今まで、製品に突っ込んだ情報がなかった。これに挑戦しているのがこのサイトである・・・。
健康食品(サプリメント)への一般の関心の高まりとともに、新聞でも健康食品に関する記事を目にすることが多くなりました。ところが、どれも健康食品の問題についてあまりつっこんだ議論がなされないまま、最後に「基本は食事」という言葉で締めくくられています。
もはや健康食品は、一般の興味からしても、食の安全性という面からも無視できない問題となってきています。そのため、しばしば新聞でも健康食品が取り上げられるようになってきました。
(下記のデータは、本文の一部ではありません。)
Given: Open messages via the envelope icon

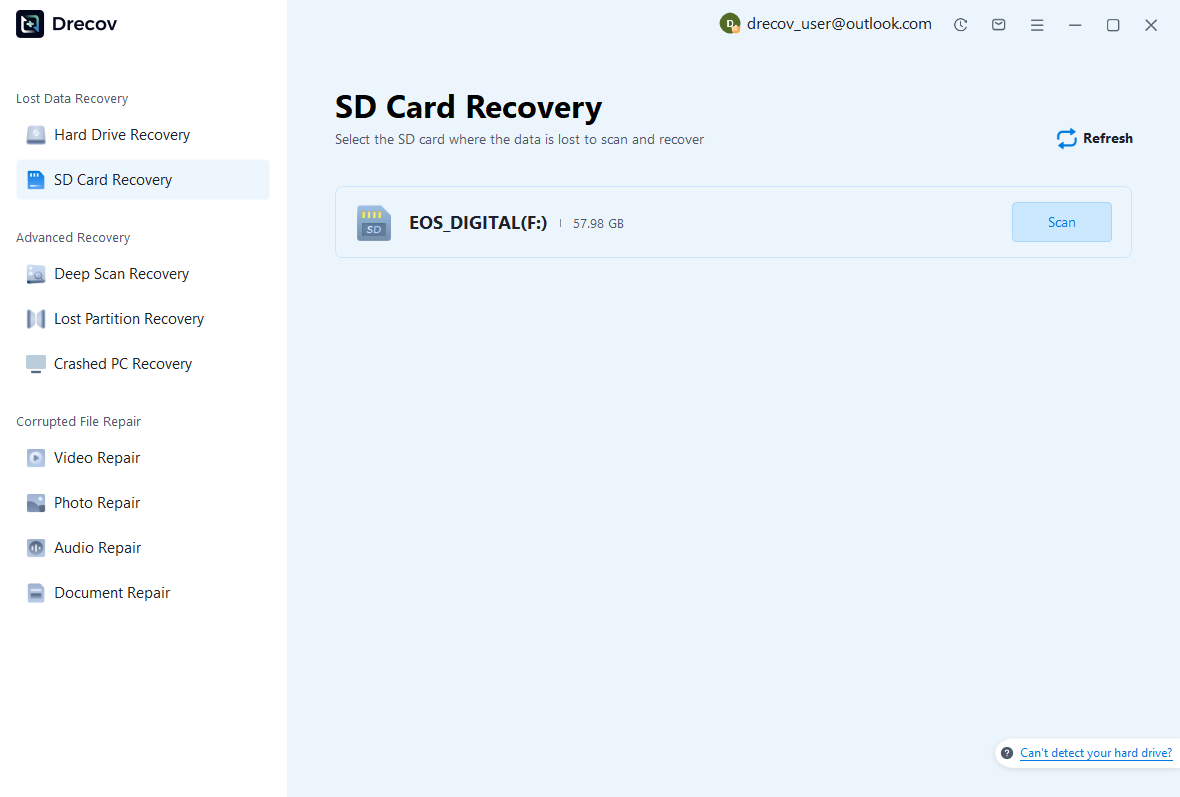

かつての健康食品に関する記事は、不純物や医薬品が混入していたとか、がんに効くと称して健康食品を販売した会社が摘発されたとか、社会面で取り上げられるものに限定されていました。しかし、最近では家庭欄や科学欄などでも健康食品に関連した記事が目につくようになりました。新聞紙上ではゴシップ記事の材料としての健康食品から、健康維持のために必要な健康食品に変わってきているのです。それは好ましい傾向といえるのでしょうか、記事の内容は健康食品の一面をとらえただけで、その本質的な問題を回避しているように見えます。
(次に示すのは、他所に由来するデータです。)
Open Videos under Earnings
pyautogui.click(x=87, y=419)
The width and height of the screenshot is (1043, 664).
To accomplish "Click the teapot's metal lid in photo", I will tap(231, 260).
従来の健康食品は、別名サプリメントといわれるように、食事由来の栄養不足分を補助する、文字通りの栄養補助食品ととらえられてきました。しかし、今では疾病の予防、糖尿病やがんの治療などその目的は多様化しています。にもかかわらず、新聞の想定する健康食品は依然として栄養補助食品でしかありません。
食品の機能は3つあるといわれます。
1つは最も基本的な栄養補給としての機能です(一次機能)。2つ目は、人の感覚に訴える機能、つまり食品の味、香り、色、食感などです(二次機能)。そして最近注目されている機能が生体調節機能とも呼ばれる三次機能です。これは、食品に含まれる様々な健康に好ましい機能、たとえばポリフェノールの抗酸化作用や魚に含まれる脂肪酸、EPA・DHAの抗動脈硬化作用などです。この機能は、近年の栄養学の進展とともに注目され、マスメディアで盛んに取り上げられるようになりました。ただし、ポリフェノールをとるために大量のワインを飲むわけにはいかないし、動脈硬化が怖いからといって魚ばかり食べるわけにはいきません。そこで、注目される成分だけを抽出した健康食品が登場しました。食事から大量のポリフェノールを摂取することは大変だが、錠剤やカプセルの形ならいくらでも簡単に摂取できるのです。
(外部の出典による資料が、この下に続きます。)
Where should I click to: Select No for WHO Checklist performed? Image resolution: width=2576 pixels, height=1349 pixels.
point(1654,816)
このように健康食品には食品の一次機能を代用したものと三次機能を代用したものがあります。(その他の役割を持つ健康食品もあるがそれについてはここでは触れない。)新聞記事はこの二者を混同してしまっています。「栄養摂取の基本は食事」の意味は「適切な量とバランスの食事」ということであり、一次機能を代用した健康食品に対する言葉です。食品の三次機能を期待する人たちの感心は「栄養バランスの乱れ」ではありません。
三次機能を代用した健康食品に問われるべきことは、「本当にその健康食品をとったら身体によいのか?」「どのような健康食品をとったら身体によいのか?」ではないでしょうか。新聞はそのような一般の人たちが最も知りたいことに触れようとはしないようです。